[Provided records Boundary: Start]

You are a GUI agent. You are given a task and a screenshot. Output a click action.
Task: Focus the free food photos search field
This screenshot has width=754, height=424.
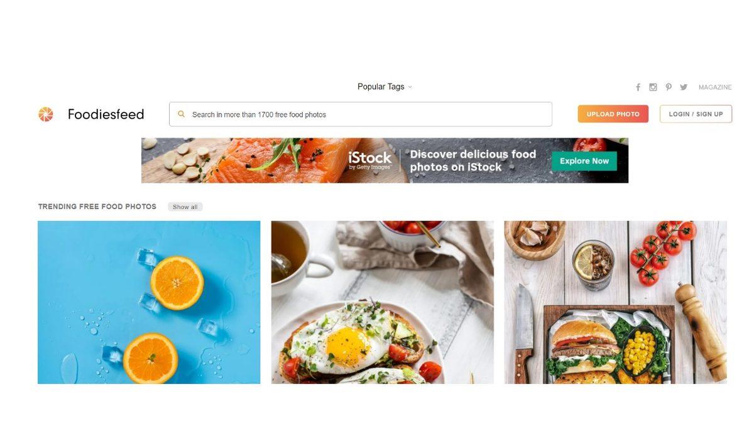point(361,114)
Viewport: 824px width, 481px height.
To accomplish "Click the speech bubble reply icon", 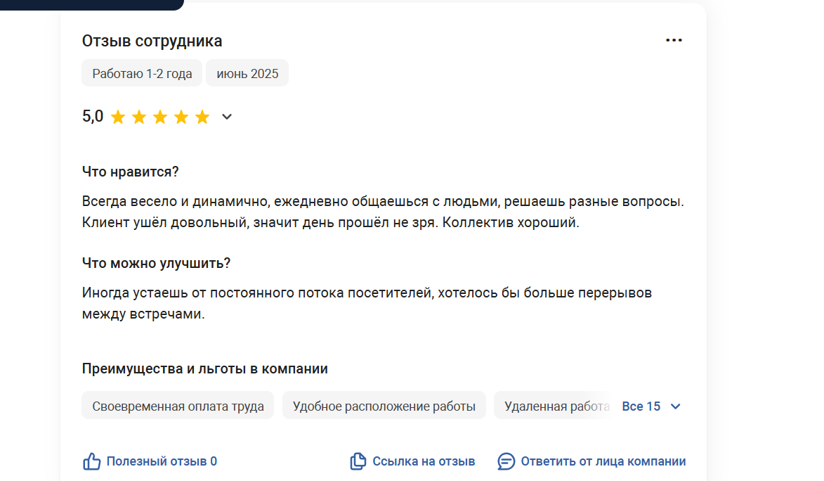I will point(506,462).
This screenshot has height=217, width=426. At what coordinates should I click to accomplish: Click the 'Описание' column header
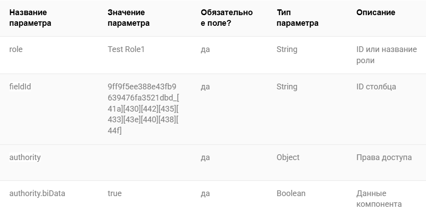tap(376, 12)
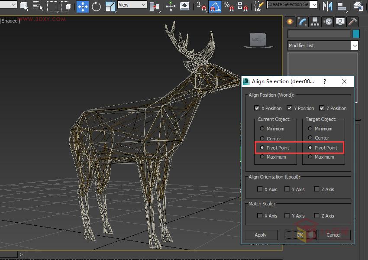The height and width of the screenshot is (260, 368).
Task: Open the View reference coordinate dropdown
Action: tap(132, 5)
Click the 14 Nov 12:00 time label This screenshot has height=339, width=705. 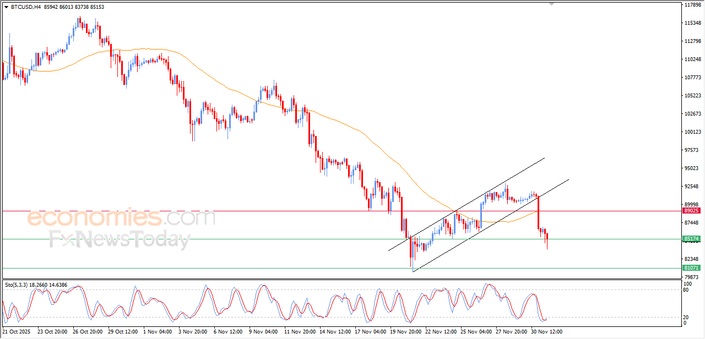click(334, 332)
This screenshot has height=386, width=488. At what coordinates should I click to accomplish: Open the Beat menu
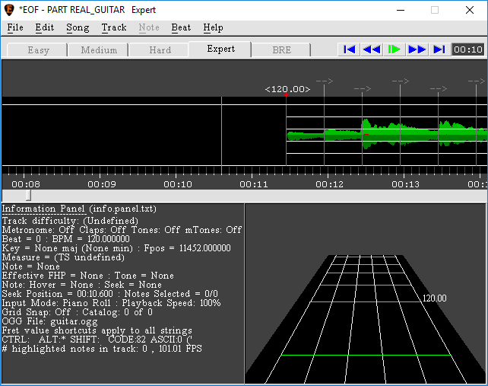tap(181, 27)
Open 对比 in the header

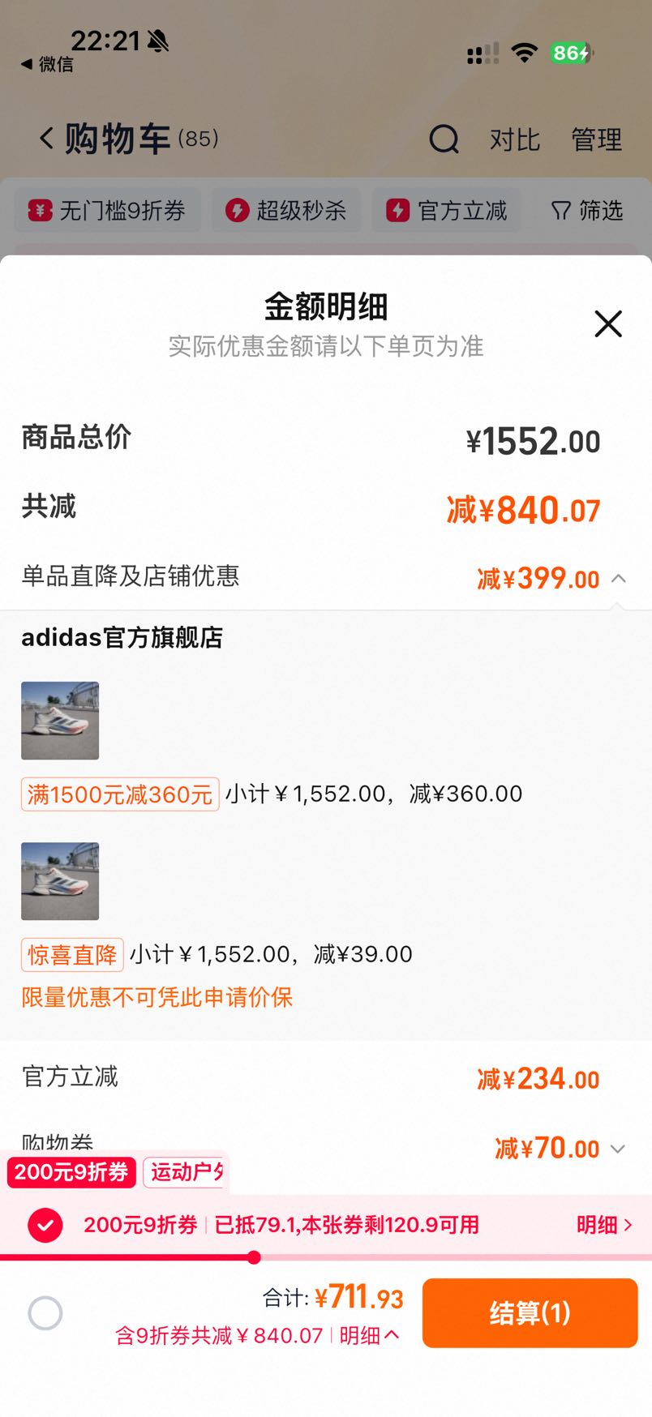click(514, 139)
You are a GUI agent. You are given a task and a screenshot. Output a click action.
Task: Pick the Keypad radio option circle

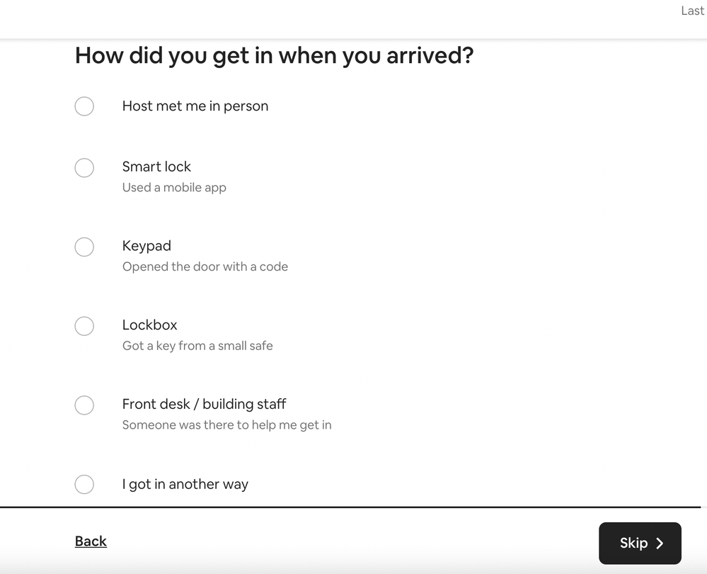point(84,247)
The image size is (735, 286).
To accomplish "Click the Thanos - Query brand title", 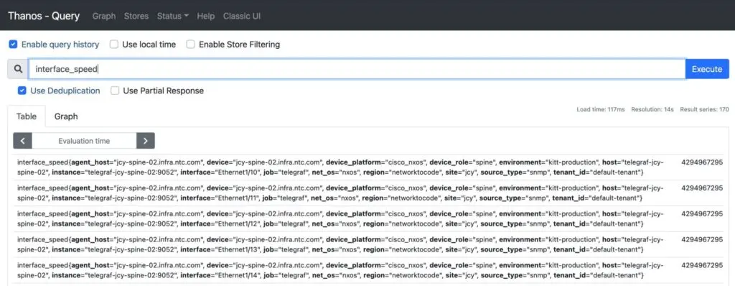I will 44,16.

[Provided records Boundary: End]
[Provided records Boundary: Start]

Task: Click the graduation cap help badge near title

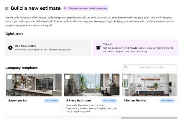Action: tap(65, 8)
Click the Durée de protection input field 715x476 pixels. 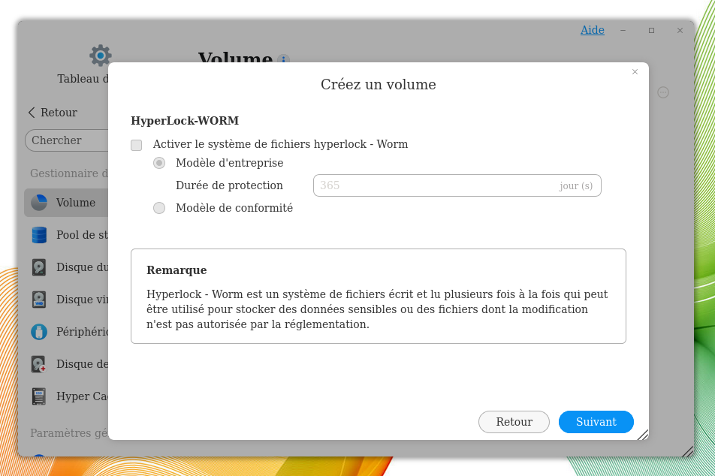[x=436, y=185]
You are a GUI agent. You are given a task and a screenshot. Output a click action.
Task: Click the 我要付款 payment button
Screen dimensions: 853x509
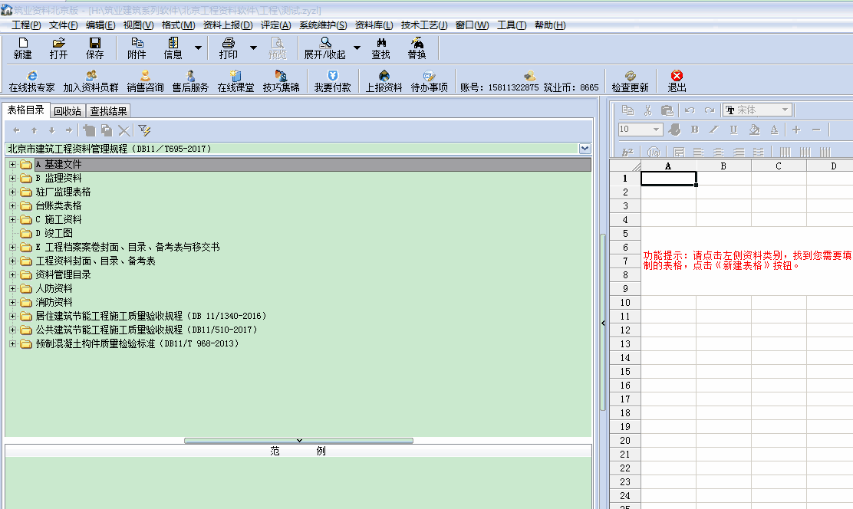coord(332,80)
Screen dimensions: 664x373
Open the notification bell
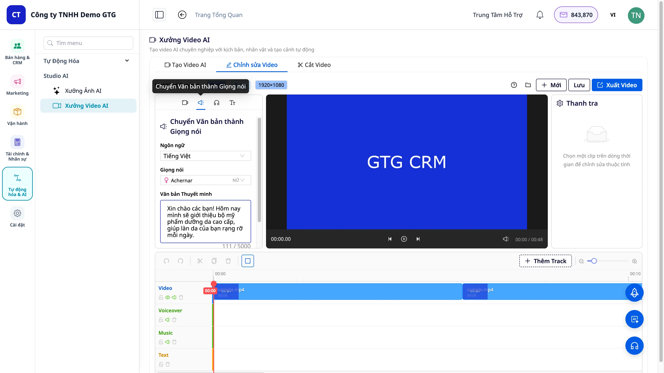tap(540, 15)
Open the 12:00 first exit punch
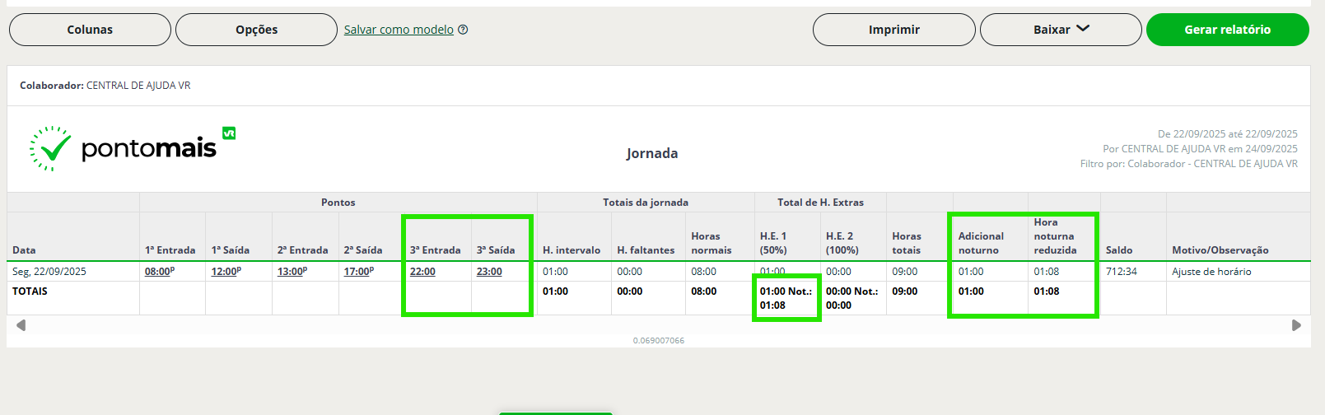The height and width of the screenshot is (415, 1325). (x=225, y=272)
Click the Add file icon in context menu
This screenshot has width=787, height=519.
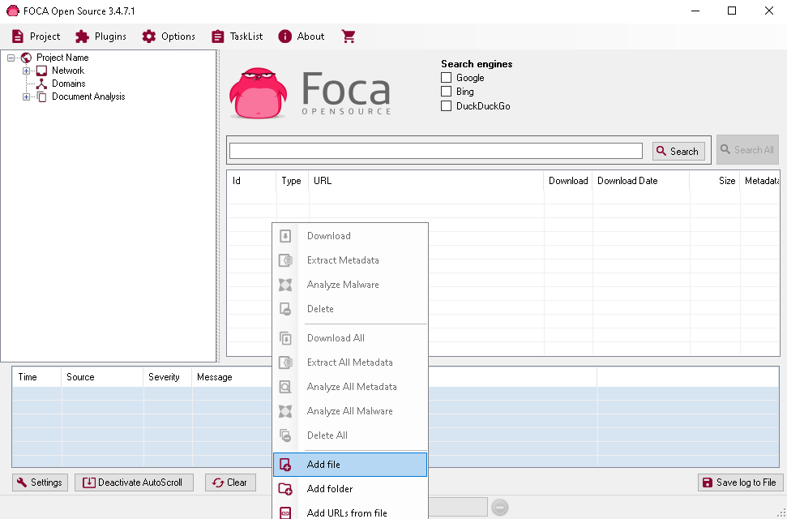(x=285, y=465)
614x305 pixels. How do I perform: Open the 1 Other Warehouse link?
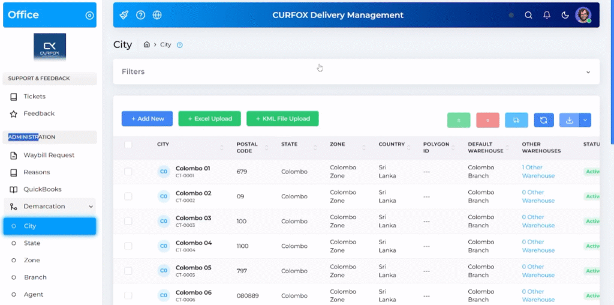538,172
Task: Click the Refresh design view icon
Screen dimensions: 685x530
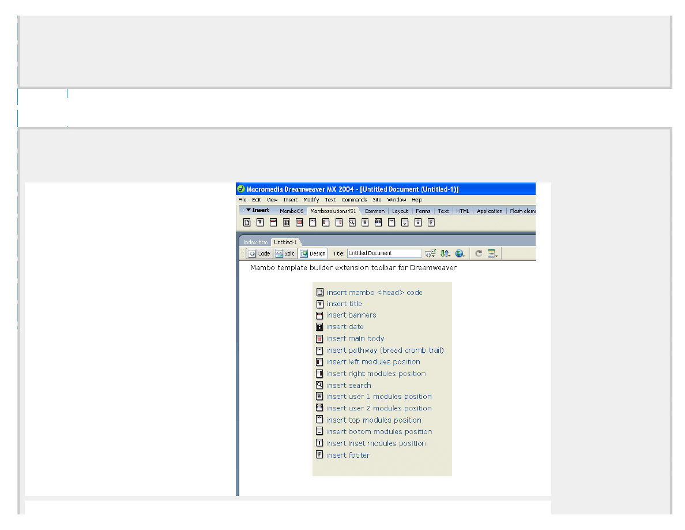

[Provided records Boundary: End]

Description of the task: Every line above from the line with "Task: Click the Refresh design view icon" to the line with "Screen dimensions: 685x530", inclusive, must be returned exactly; no other line belongs in the reply.

Output for this task:
Task: Click the Refresh design view icon
Screen dimensions: 685x530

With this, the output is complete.